Republican senators Rand Paul and Ted Cruz have joined Democrat senator Kirsten Gillibrand in a bipartisan effort to reduce sexual assaults within the military by removing cases from the chain of command, NBC News reports. This gives Gillibrand an added boost in lobbying for a vote on her proposal despite opposition from the Pentagon.
Gilliband has been pushing the legislation for months, in hopes of changing the current system used by the military to prosecute sexual assault cases.
"This is not a Democratic idea. It is not a Republican idea," Gillibrand said. "It is a good idea that meets the needs of the victims, creates transparency and accountability and creates the needed objectivity that this issue deserves."
The New York senatorhas long said that victims in these cases have feared retaliation for reporting sexual assault cases to supervisors in their chain of command. The military brass, however, have argued that changing the accountability of supervisors would undermine the trust, which is crucial to the armed forces, NBC News reported.
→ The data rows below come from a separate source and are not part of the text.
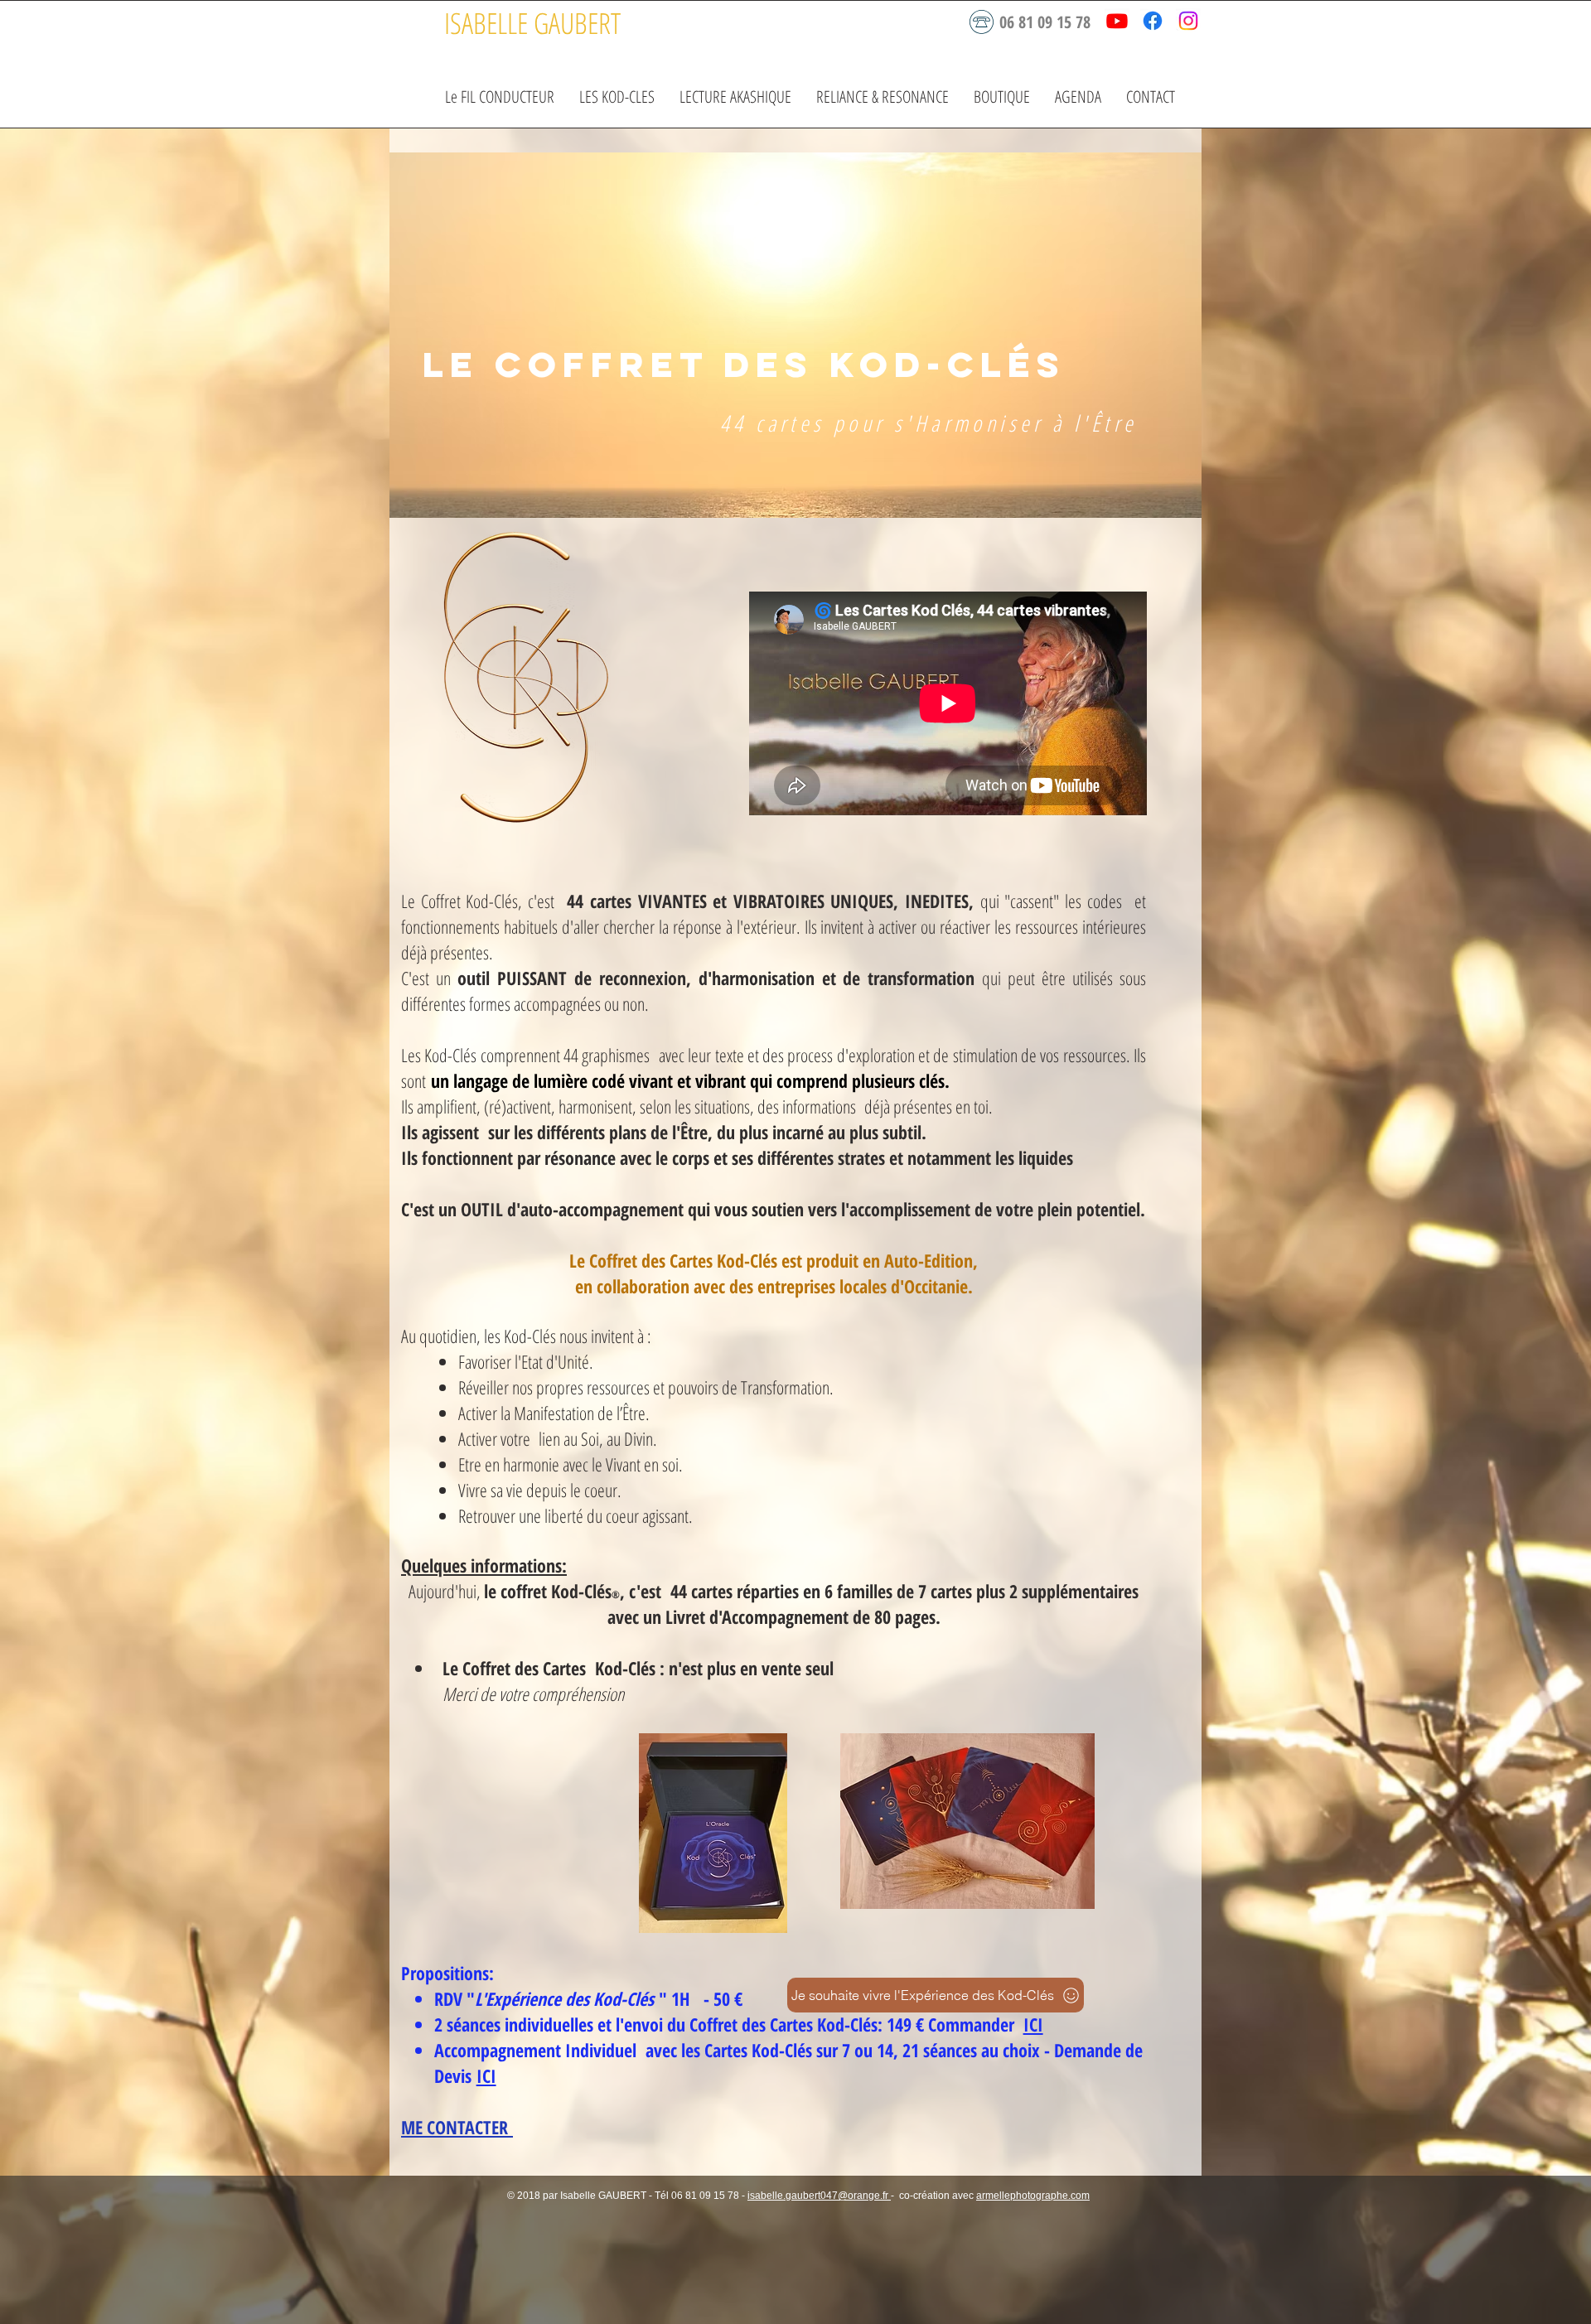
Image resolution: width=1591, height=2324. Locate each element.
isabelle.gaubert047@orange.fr (819, 2195)
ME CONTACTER (457, 2126)
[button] (617, 97)
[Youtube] (1117, 20)
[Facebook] (1152, 20)
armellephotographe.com (1033, 2195)
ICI (1033, 2024)
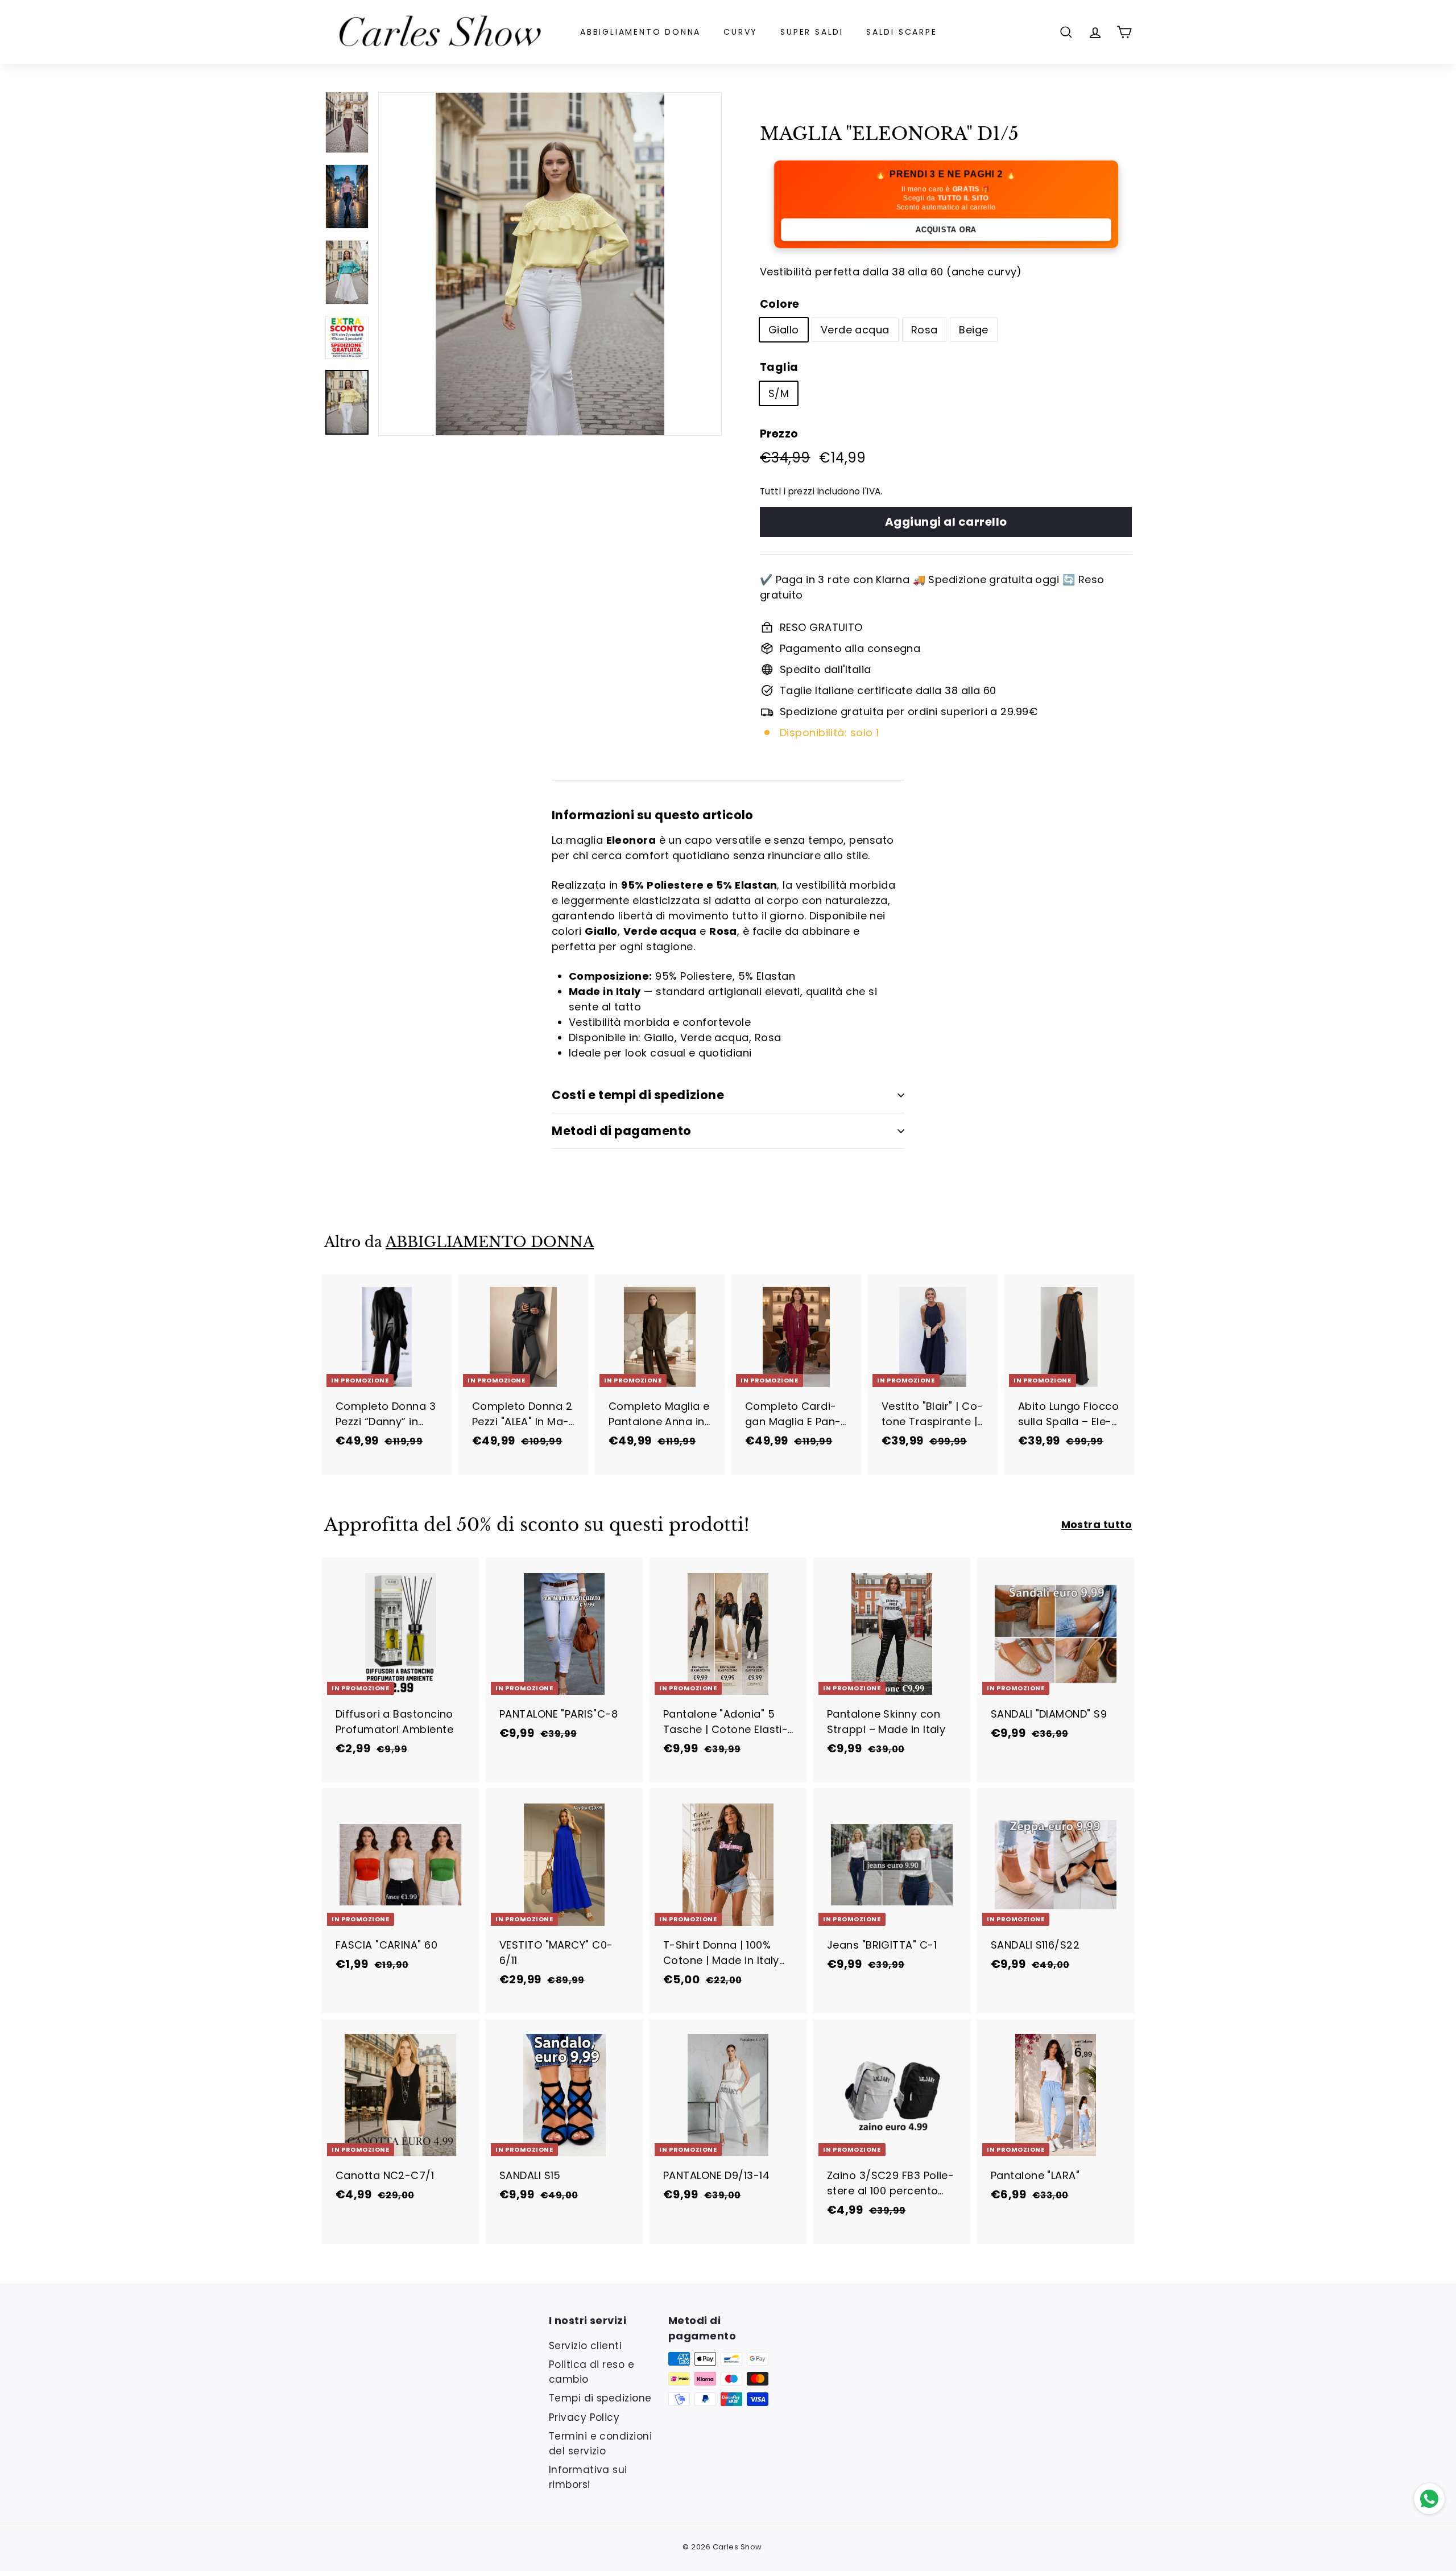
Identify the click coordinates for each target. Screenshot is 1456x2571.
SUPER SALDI (811, 32)
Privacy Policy (584, 2417)
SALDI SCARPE (901, 32)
"I was persuaded by Senator Gillibrand's exceptionally passionate and able advocacy," Senator Cruz said. He joined other Republican senators Chuck Grassley, Susan Collins, Lisa Murkowski and Mike Johanns in Senator Gillibrand's effort.
"The Invisible War," a 2012 documentary directed by Kirby Dick, revealed how the institutions themselves "perpetuate the crime as well as its profound personal and social consequences."